*** Data to examine Section Begins ***

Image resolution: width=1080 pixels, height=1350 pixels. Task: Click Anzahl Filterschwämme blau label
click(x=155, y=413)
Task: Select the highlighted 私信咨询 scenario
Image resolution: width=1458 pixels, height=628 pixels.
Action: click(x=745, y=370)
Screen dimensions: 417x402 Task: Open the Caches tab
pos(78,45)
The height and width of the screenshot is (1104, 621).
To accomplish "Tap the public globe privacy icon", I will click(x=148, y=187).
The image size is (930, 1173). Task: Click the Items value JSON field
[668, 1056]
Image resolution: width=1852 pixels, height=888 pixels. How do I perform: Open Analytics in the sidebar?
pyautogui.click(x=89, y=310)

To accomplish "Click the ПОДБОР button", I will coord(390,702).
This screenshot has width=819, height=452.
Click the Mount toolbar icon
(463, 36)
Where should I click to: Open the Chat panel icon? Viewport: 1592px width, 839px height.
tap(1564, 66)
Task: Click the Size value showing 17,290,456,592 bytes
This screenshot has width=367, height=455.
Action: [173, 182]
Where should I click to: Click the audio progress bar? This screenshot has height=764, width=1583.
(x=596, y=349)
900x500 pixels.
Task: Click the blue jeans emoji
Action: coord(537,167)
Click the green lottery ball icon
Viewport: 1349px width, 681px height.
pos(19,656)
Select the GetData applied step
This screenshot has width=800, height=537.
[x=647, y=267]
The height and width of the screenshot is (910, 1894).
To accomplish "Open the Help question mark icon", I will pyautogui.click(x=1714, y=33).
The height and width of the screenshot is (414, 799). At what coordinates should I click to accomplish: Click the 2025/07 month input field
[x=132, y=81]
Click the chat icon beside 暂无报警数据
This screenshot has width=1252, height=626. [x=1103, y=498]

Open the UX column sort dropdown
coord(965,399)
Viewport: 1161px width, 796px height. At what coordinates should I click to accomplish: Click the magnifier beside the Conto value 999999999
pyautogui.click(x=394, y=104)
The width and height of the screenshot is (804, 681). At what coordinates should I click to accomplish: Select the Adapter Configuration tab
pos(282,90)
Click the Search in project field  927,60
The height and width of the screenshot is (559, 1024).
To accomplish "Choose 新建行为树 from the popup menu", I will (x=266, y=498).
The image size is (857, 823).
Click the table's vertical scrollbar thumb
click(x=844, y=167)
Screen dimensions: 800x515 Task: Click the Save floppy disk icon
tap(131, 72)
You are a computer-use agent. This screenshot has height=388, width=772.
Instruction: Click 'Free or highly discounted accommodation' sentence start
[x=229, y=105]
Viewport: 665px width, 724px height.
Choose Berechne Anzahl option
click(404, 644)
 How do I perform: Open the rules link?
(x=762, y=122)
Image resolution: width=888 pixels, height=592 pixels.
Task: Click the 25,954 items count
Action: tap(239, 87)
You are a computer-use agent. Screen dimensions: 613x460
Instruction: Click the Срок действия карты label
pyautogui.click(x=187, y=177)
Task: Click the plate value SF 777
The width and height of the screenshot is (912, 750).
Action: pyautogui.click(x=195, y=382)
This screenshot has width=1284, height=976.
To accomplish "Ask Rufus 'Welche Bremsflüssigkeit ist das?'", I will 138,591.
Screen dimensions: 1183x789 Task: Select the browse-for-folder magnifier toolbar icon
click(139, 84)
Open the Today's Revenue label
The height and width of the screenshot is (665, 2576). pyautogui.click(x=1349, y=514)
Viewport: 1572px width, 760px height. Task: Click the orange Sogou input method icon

*** Data to examine Section Ends ***

*Exercise objective:* Show a copy of each line from the data that includes the word "agent".

*Result for this task:*
You are a computer-use agent. This screenshot has height=388, width=772.
You are a computer-use agent. Screen dimensions: 613x460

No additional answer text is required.